Конечно, деревенские старухи замолчали после этого из боязни священника, но мнение их не изменилось; а Сойлас Гноэт, старый матрос на деревянной ноге, был настолько смел, что даже ответил: «Да, да, сэр, вы, духовные и господа, не верите ничему, но вы не видели того, что я видел своими собственными глазами…» – и после такого вступления началась длинная история о его столкновении с сиреной, перемешанная с летучим голландцем, битвою с маврами и т. д., обыкновенно потешавшая публику за воскресными обедами.
Когда м-рис Вудфорд поднялась наверх, ее встретил их слуга Николас, объявивший, что пусть она ищет кого другого ходить за этим порченым, а что он больше не подойдет к злобной твари, и он показал ей распухший палец, ужаленный осою, которую Перегрин незаметно посадил на край своей пустой тарелки.
Как могла, она успокоила гнев обиженного слуги и дала его лекарство; потом она вышла к своему пациенту, в глазах которого опять мелькала злобная усмешка. Не желая начинать разговор, она только спросила, понравился ли ему обед, и села с книгою в руках. На лице ее было серьезное, грустное выражение, и после краткого промежутка, во время которого мальчик сидел с беспокойным видом, откинувшись на подушки, он, наконец, воскликнул:
– Все это ни к чему; я ничего не могу сделать. Такая уж моя природа.
– В природе многих мальчиков – быть зловредными шалунами, – отвечала она, – но с Божьею помощью они могут исправиться.
Тут она стала читать вслух. Она только что купила перед тем у разносчика первую часть «Странствий Пилигрима» и была рада, что у нее оказалась под рукою такая книга, одинаково привлекательная для всех религиозных партий. Перегрин сразу подпал под очарование этой удивительной книги; он слушал внимательно и просил продолжать чтение, потому что, вследствие головокружения, еще был не в силах читать сам.
Он был поражен, что это видение приключений христианина зародилось в мозгу того самого медника, слушателей которого он разогнал своею безобразною шалостью.
– Он принял бы меня за одного из тех злых духов, которые преследуют христианина.
– Нет, – сказала м-рис Вудфорд, – он назвал бы тебя христианином, утопающим в болоте отчаяния, и который вообразил себя одним из населяющих его гадов.
Он ничего не ответил; но вел себя после этого так хорошо, что на следующий день м-рис Вудфорд решилась привести к нему свою маленькую дочку, после того как он дал ей торжественное обещание, что не будет обижать ее!
Анне не особенно нравилось предстоящее свидание.
– О, не оставляйте меня одну с ним! – сказала сна. – Вы не знаете, что он сделал с своею собственною кузиною, м-рис Мартою Броунинг, которая живет у своей тетки в Эмсворте. Он незаметно привязал волосок к ее рюмке и опрокинул вино на ее новое платье, и тетка высекла ее за это; хотя она и не сказала, что это его штуки, но он продолжал преследовать ее по-прежнему; его брат Оливер узнал, что это он и отколотил его; как вы знаете, Оливер должен потом жениться на м-рис Марте.
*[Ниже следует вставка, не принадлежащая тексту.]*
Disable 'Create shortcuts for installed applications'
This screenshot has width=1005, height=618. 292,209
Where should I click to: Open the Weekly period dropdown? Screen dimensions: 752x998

– Мое милое дитя, где ты слышала все это? – спросила м-рис Вудфорд, отчасти пораженная всеми этими россказнями из уст ее обыкновенно сдержанной дочки.
– Мне сказала Люси, мама. Она слышала это от Седли, который говорит, что нет ничего удивительного, если он так отделал Марту Броунинг, потому что она безобразна, как смертный грех.
– Перестань, Анна! Такие слова непристойно говорить маленькой девице. Этот бедный мальчик не знает, что такое ласки. Все были против него, и потому он вооружен против всех. Я желаю, чтобы моя маленькая дочка была справедлива к нему и не раздражала его, выказывая к нему презрение, как то делают другие. Мы должны научить его, как быть счастливым, прежде чем мы его научим быть добрым.
– Я попробую, – сказала девочка, глотая слезы; – только, пожалуйста, на первый раз не оставляйте меня с ним одну.